We'll extract the context for just the trigrams or bigrams that appear more than 5 times:

In [None]:
key_phrases = filtered_gram.loc[filtered_gram.freq > 5]

We need to convert the lemmatized version of the text to a string (currently a list):

In [None]:
def list_to_string(list):
    filtered_list = [element for element in list if element.strip()]
    list = " ".join(filtered_list)
    return list

df["comments_lemm_clean"] = df.comments_lemm.map(list_to_string)

In [None]:
def extract_surrounding_characters(full_string, target_string, chars = 50):
    # Find the index of the target string in the full string
    index = full_string.find(target_string)

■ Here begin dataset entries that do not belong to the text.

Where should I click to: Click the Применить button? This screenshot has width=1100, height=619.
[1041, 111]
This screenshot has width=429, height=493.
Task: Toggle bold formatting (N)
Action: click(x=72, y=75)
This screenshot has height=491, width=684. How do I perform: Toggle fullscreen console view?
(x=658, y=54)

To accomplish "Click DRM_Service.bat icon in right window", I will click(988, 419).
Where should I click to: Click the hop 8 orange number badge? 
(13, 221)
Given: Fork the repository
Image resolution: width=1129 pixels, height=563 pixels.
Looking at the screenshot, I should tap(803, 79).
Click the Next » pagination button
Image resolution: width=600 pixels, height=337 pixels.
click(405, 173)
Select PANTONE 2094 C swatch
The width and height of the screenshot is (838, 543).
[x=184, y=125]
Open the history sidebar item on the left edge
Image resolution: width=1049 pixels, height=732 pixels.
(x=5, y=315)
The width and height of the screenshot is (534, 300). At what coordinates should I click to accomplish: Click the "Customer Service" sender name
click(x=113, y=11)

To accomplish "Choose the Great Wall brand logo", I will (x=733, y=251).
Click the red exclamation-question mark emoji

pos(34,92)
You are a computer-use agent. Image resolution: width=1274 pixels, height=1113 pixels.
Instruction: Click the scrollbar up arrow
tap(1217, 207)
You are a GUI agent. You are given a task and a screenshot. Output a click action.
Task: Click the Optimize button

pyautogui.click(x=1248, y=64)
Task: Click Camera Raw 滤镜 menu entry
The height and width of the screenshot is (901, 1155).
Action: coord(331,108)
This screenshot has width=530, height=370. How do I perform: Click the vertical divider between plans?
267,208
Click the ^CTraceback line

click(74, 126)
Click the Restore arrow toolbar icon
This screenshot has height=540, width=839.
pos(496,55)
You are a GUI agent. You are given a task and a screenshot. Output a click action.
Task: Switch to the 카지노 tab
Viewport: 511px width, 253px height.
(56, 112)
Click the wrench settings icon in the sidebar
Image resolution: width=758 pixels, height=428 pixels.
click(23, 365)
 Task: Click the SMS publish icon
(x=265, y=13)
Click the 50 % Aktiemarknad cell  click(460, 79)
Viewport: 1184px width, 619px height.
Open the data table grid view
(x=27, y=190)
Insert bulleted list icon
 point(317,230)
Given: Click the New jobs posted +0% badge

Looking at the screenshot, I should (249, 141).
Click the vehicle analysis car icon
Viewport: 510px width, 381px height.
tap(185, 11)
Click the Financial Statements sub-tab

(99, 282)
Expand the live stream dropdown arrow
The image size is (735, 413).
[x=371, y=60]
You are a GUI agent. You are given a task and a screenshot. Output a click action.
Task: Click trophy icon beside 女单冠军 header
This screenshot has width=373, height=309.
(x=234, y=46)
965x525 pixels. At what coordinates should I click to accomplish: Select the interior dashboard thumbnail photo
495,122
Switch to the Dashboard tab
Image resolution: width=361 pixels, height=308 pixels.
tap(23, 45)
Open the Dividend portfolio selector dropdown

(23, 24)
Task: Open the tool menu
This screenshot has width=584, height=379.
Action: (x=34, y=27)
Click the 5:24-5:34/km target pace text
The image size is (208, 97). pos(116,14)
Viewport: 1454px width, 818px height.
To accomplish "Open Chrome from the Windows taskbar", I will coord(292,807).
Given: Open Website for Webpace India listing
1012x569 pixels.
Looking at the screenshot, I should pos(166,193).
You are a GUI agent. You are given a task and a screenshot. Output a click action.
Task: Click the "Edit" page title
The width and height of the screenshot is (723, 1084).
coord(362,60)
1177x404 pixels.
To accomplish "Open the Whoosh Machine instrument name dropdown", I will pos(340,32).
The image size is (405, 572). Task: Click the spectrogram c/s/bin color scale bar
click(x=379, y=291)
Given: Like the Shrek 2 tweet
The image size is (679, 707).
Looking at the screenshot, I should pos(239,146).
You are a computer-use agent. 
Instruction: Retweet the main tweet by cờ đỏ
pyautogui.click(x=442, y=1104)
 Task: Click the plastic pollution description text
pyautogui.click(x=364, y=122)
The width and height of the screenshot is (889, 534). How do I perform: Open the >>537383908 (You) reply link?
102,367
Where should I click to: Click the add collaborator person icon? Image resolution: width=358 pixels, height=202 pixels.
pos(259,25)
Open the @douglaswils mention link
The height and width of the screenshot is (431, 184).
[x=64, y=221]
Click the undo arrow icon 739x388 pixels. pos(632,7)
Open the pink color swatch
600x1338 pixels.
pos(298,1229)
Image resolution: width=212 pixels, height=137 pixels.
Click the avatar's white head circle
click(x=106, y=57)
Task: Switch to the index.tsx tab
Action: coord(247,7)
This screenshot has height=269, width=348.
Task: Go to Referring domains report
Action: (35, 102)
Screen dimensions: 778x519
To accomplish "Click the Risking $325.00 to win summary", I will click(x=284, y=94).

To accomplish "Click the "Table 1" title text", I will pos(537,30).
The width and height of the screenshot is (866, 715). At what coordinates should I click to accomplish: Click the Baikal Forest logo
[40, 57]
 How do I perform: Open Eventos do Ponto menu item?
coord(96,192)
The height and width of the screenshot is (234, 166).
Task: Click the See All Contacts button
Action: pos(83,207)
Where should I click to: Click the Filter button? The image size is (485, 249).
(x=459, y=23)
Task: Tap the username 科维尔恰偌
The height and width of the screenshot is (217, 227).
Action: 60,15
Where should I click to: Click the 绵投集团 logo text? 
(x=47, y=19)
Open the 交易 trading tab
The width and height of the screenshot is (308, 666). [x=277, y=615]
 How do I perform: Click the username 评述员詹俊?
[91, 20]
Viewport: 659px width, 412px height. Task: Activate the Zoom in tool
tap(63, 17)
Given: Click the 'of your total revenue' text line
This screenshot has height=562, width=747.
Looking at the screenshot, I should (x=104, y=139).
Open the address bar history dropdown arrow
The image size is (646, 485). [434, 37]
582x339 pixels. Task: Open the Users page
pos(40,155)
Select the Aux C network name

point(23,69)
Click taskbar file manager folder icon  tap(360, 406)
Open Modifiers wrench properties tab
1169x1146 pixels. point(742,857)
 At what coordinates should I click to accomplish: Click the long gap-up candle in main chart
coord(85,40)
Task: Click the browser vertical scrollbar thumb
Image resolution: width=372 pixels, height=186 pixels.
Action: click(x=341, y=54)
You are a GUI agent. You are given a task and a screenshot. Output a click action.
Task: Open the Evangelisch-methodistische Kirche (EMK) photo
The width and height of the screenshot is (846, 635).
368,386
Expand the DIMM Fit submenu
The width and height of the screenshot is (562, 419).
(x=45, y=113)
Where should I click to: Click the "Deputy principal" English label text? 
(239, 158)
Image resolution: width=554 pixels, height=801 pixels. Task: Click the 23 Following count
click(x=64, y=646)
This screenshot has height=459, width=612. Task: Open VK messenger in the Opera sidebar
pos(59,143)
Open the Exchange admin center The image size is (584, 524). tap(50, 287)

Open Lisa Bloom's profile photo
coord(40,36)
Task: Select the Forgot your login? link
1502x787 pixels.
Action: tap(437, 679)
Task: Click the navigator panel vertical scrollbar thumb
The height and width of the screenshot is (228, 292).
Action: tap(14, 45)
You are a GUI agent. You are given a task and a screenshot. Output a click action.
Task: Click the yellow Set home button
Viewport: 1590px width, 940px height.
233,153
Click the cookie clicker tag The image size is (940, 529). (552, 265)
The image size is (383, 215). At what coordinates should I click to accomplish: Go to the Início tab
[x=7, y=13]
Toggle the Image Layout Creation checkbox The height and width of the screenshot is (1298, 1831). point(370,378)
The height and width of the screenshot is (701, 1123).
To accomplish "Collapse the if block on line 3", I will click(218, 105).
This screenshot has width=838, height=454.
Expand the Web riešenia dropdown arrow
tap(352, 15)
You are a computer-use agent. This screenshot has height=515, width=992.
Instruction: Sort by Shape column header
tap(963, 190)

    # Check if the target string is present in the full string
    if index != -1:
        # Extract the surrounding characters
        start_index = max(0, index - chars)
        end_index = min(len(full_string), index + len(target_string) + chars)
        surrounding_chars = full_string[start_index:end_index]

        return surrounding_chars

    return None    

We'll loop through all key phrases and create a column for each which is populated for each row where key phrase is present, with the context around each phrase.

In [None]:
# Loop through all key phrases and create a column for each, 
# which is populated for each row where key phrase is present
# with the context around the phrase
for i in key_phrases.gram:
    phrase = (" ".join(i))
    phrase_col = phrase.replace(" ", "_")
    df[phrase_col] = df['comments_lemm_clean'].apply(lambda x: extract_surrounding_characters(x, phrase))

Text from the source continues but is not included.